For those of you who were around when Nokia ruled the mobile phone scene, and there was no such thing as a smartphone yet, let alone a color display on your handset, I am quite sure that you would have come across the Nokia Communicator. Sure, it was far from being the most svelte nor smallest handset out there, but in terms of raw computing power among phones, not many others came close. We are talking about a mobile device that is capable of letting you work on your documents on the go, arriving in a horizontal clamshell form factor. Open it up and you will be presented with a QWERTY keyboard to make life easier when it comes to typing out long documents.
Well, the Communicator family did not last that long down the road, not with the advent of true blue smartphones. In fact, the netbook ended up being hugely popular for a while as the portable computing device of choice that offers a decent level of productivity without bogging you down, but even so, it was phased out eventually with most major PC manufacturers ditching the netbook line altogether. Newsmy of China has not, however, and decided to breathe new life into the netbook world with a netbook/tablet hybrid that they call the Newman Q20.

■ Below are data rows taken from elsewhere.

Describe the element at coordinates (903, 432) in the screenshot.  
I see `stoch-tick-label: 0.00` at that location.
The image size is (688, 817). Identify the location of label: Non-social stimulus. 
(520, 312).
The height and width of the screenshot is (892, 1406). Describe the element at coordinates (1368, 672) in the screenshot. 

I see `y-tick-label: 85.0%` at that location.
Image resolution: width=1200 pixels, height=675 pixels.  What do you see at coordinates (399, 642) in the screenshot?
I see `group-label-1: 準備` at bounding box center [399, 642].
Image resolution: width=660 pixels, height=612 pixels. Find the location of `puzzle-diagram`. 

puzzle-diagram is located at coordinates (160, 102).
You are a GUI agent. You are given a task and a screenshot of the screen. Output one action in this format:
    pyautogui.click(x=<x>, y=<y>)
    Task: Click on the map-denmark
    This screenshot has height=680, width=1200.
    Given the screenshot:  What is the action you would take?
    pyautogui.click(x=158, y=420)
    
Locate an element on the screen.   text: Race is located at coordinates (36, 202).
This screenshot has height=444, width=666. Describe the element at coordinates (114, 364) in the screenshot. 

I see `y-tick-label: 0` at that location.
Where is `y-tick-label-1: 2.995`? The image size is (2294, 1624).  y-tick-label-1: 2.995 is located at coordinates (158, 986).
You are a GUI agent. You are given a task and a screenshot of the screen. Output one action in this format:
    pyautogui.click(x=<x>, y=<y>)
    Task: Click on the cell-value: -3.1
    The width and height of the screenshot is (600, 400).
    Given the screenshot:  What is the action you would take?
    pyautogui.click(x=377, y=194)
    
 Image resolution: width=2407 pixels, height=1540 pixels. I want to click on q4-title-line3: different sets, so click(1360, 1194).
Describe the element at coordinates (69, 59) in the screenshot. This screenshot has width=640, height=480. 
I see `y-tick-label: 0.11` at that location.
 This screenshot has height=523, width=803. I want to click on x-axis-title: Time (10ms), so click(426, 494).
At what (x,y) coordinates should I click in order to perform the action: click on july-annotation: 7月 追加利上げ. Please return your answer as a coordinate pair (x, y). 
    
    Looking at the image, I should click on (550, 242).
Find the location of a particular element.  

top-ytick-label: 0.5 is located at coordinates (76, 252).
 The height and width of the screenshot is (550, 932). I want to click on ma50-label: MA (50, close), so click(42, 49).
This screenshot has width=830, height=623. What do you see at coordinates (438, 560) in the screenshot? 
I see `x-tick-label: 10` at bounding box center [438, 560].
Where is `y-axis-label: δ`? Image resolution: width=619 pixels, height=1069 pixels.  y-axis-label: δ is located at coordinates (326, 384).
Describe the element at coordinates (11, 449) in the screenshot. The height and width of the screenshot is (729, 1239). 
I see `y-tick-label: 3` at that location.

The Newman Q20 is an 8.9” device that runs on an Intel Atom processor, sporting an adjustable touchscreen display which allows you to use it as a tablet as and when required. A QWERTY keyboard, touchscreen display, a 1.6GHz Intel Atom N2600 Cedar Trail dual-core processor, 2GB RAM, 32GB of internal memory, an 8.9” 1024 x 600 pixel touchscreen display, Wi-Fi, Bluetooth, Ethernet and HDMI connectivity and a front-facing camera rounds off the list of specifications, all running on Windows 8.